Online tutorials are a weekly fixture on the distance learning MA I’m currently doing. Contrary to my expectations, these are not carried out in a video conferencing setting to replicate a face-to-face environment. Instead, a synchronous chat tool is used. Students and tutor are online at the same time, in a ‘meeting room’ where they discuss a topic by typing out their comments to each other.
My initial feelings towards chat were very mixed. The approach is very student-centred and I was at times frustrated by the slow pace of discussion and the tendency of the participants to go, as I felt, off topic. I enjoyed the interaction and felt it was a nice way of getting to know classmates, but was sceptical about how beneficial it would be for me from a learning standpoint.
I quickly noticed that my class mates didn’t feel as I did. Some of the benefits they mentioned were
- there’s a written record/transcript of the tutorial (useful if a student is called away)
- the transcript can be used for revision or to help you catch up if you missed a discussion
- non-native speakers of English may feel more confident about participating in writing
- multiple people can ‘talk’ at the same time
Within a few sessions, I’d completely changed my mind. Two factors I found particularly impressive were increased participation and inclusion. Because communication is being carried out via text, participants don’t have to wait for their turn to respond. So there’s no real limit to the number of comments they can make within the hour-long tutorial. As more people are commenting simultaneously, participation is higher than it would be in face-to-face tutorials.
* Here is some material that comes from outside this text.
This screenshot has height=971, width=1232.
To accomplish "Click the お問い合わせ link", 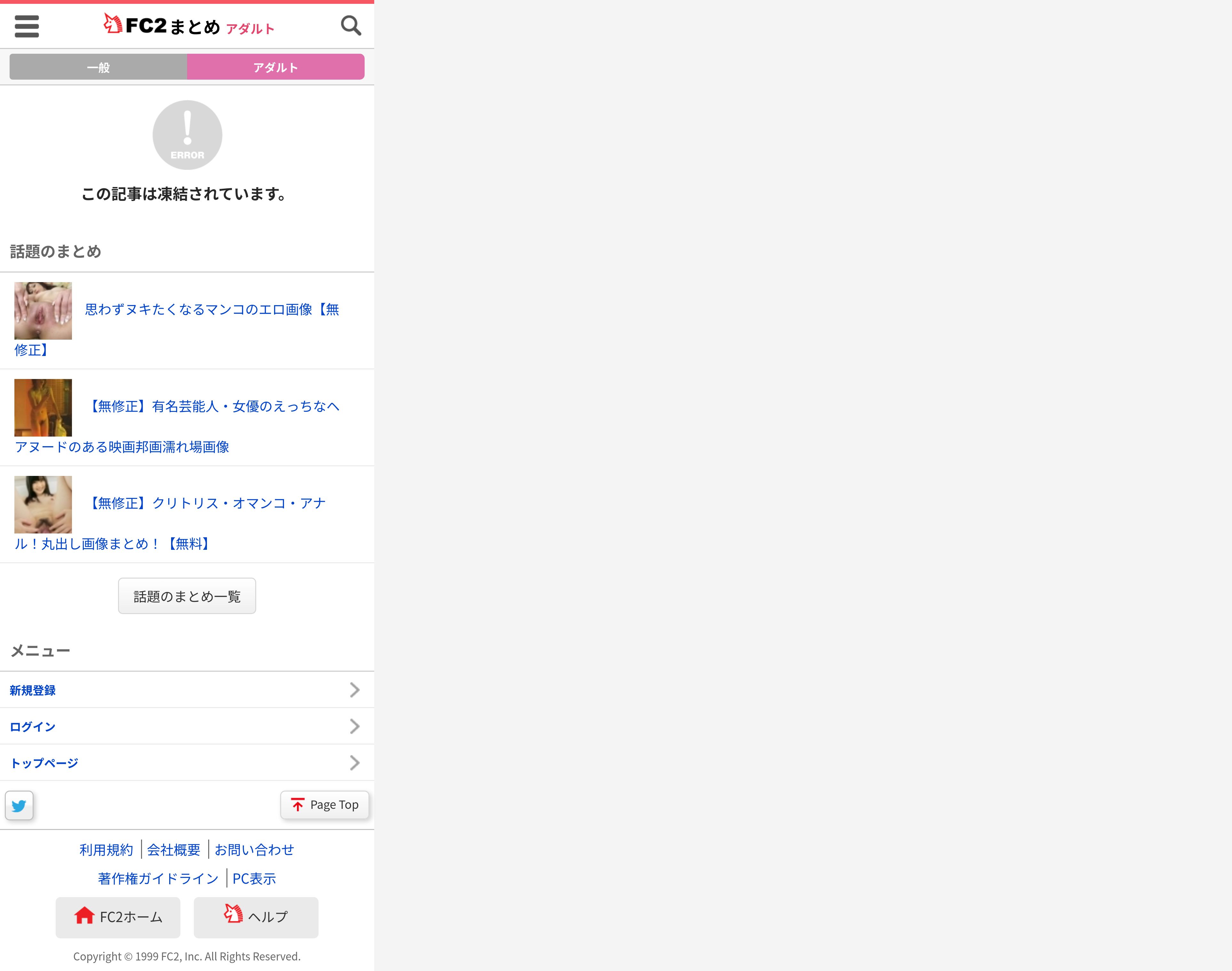I will point(254,849).
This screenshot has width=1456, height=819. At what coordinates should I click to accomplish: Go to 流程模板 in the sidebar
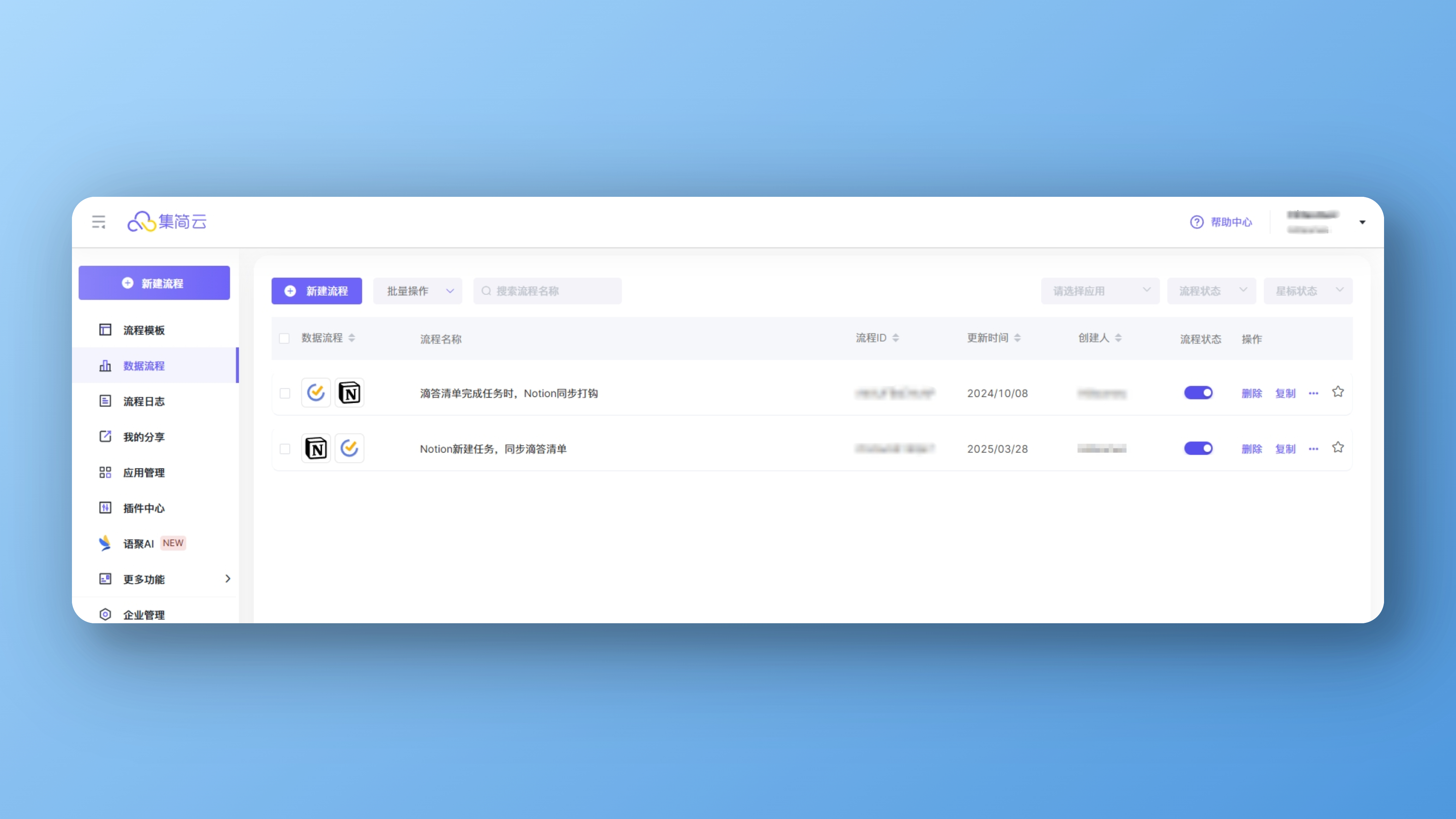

Many students mentioned that they feel more confident making a written contribution to the discussion, as they have time to formulate their comments and reflect on grammar and vocabulary choice. As a result, chat tutorials are more inclusive than tutorials where spoken communication is required. This was really something I had never thought about and it encouraged me to assess how I facilitate communication in my own classes, with the realisation that, be it through the context I work in or an unconscious bias based on learning styles or preferences, oral communication is prioritised over written communication. So my new goal is to try to introduce text-based communication to some of my lessons to see if it could help increase participation and ensure all students have a voice.
Of course from using chat weekly, I see that there are some disadvantages. Due to the fast pace of participation, there are often spelling and grammar mistakes, from native-speakers as well as non-native speakers. As many people are communicating simultaneously without the presence of turn-taking conventions typical in face to face communication, the discussion can be hard to follow.
This means the tutorial scripts can be confusing, particularly to those who didn’t take part. However, I think that errors in syntax and spelling, and confusion arising from comment overlap can become valuable learning opportunities, especially as students are analysing their own mistakes. So this main disadvantage is actually a benefit in a language learning context.
After some research, I have found the site TodaysMeet.com a free site that allows you create ‘rooms’ for chat comments and discussions.
So far I’ve used it with a group of six B2-C1 business students in an advertising agency, as a backchannel for comments and questions while we watched a TED talk (I paused at regular intervals to allow them to read and comment on what the others had written).
I also tried it with a group of 20 university students (mixed levels B1- C1) studying tourism. I created 4 rooms, assigned 5 students to each room and with the students scattered around the room, gave them a problem to solve. No speaking, just typing. Of course, the silence was broken by occasional laughs, but all in all, I was very impressed with how they got stuck in. With the adults, on the other hand, all aged between 30 and 50, a few had to be ‘disciplined’ for messing around (which I admit was funny in itself, especially their expressions when I gave them homework as ‘punishment’. They had to write up a summary of the discussion using the transcript, which surprisingly for this group, most of them did!)
I intend to do more experimenting with this tool now that I have realised the benefits chat can have and plan to write up some lesson ideas soon. In the meantime, if anyone tries or has tried this out, please let me know how you got on.